I know, this straw angel doesn't look creepy enough. Keep staring.
|Like peppers, it's the slow burn that gets you the most.|
Okay, I lied. Straw angel was a cakewalk compared to straw bunny from hell.
|$18: Too much or too little for this thing? Discuss.|
Go home, zebra. You are drunk. Very, very drunk.
|New discussion question: How does one get a zebra drunk?|
Derpy Cat is just so happy, he doesn't care about being turned into a decorative candelabra.
|Derpy Cat has poor survival skills.|
If you thought the unopened bottle of Coca Cola from the 80s was bad, how about some unopened Coca-Cola from the 60s?
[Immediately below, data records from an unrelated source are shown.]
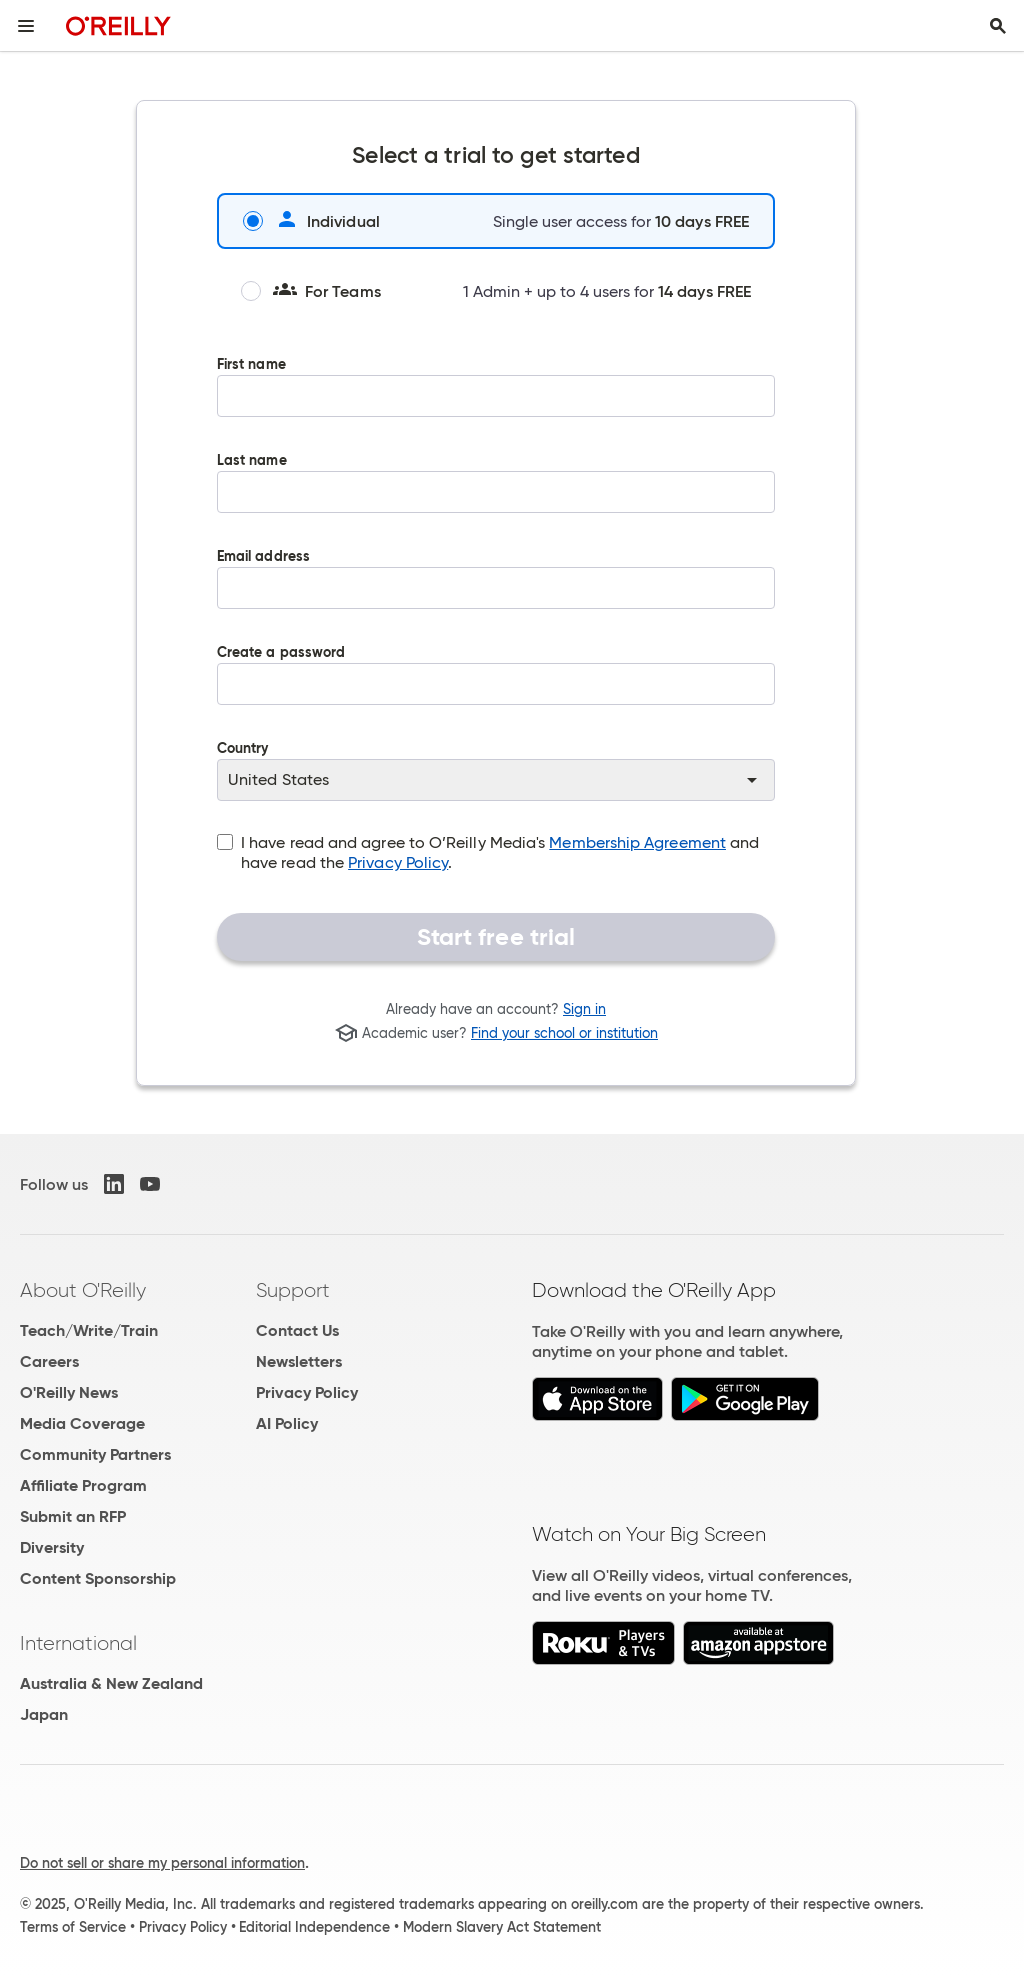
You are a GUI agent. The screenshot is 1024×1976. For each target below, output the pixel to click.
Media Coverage (82, 1423)
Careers (49, 1361)
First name (496, 401)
|People, Coke is not the same as scotch! It does not get better with age.|
The blobfish's more attractive cousin.
|So to speak.|
Cars in Jars & Other Disappointing Children's Stories by Eunice Beaver
|Projected release date late 2013.|
Hang up Angry Devil Cat over your front door and I guarantee your neighbors will stop asking you to put up decorations for Christmas.
|Any day I can screw with the HOA is a good day.|
Wanted: Armless, legless torso dressed in pastel French 1700s attire. Must be stoned.
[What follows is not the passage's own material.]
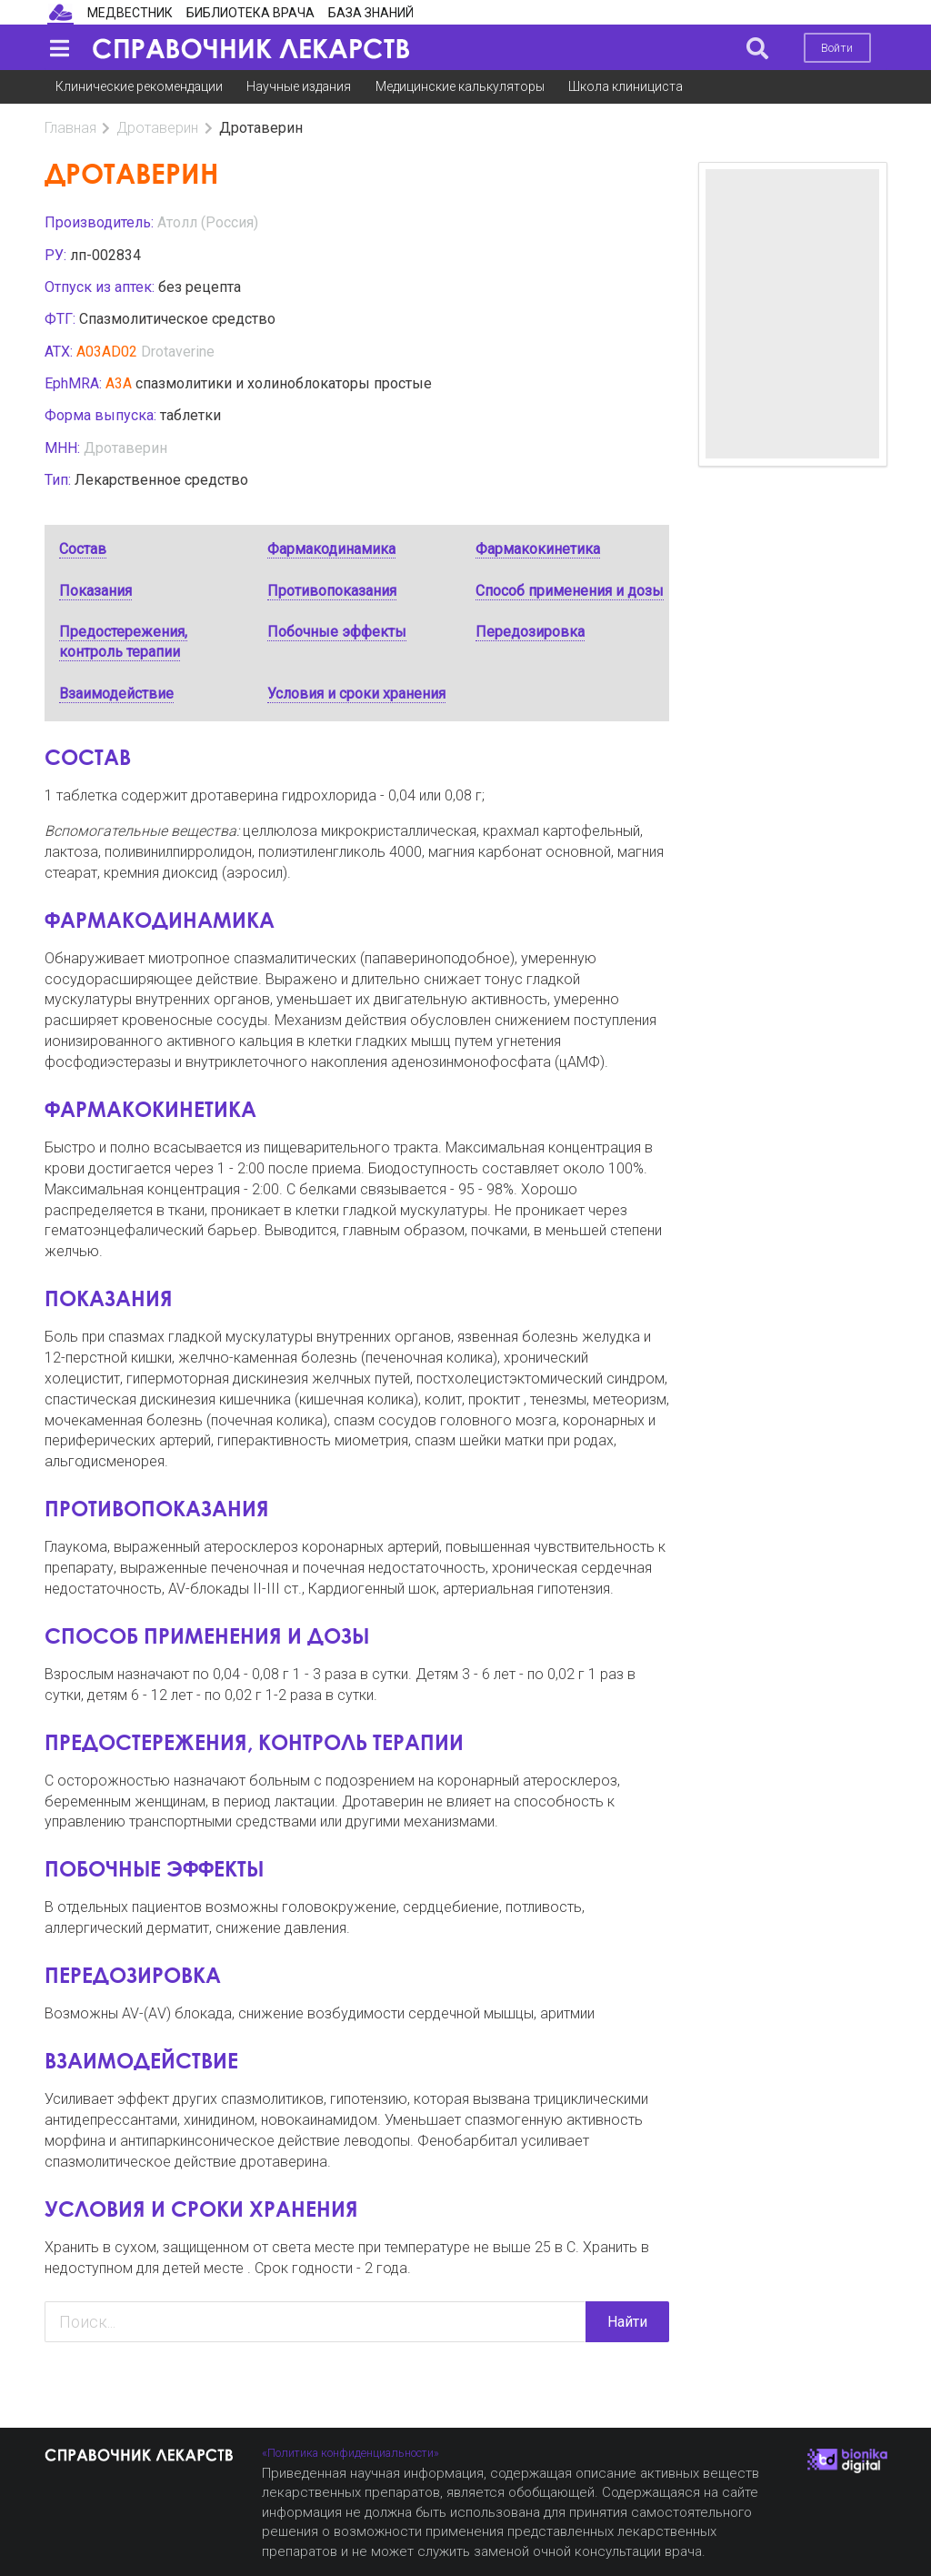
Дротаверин (157, 127)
|It's for a school project.|
Well, this doesn't look so bad. Sure, her face is kind of creepy, but I've seen worse.
|Is there a reason she looks like a painted corpse?|
|I love planting violets inside the skulls of my victims.|
Okay, I promised you panther wrangling, didn't I? Well, here it is. Panther wrangling.
|"Oh crap, I caught an angry, flailing panther, now what do I do with it!?"|
If anyone knows the provenance of that picture, I would appreciate a heads up. I have questions that need answers.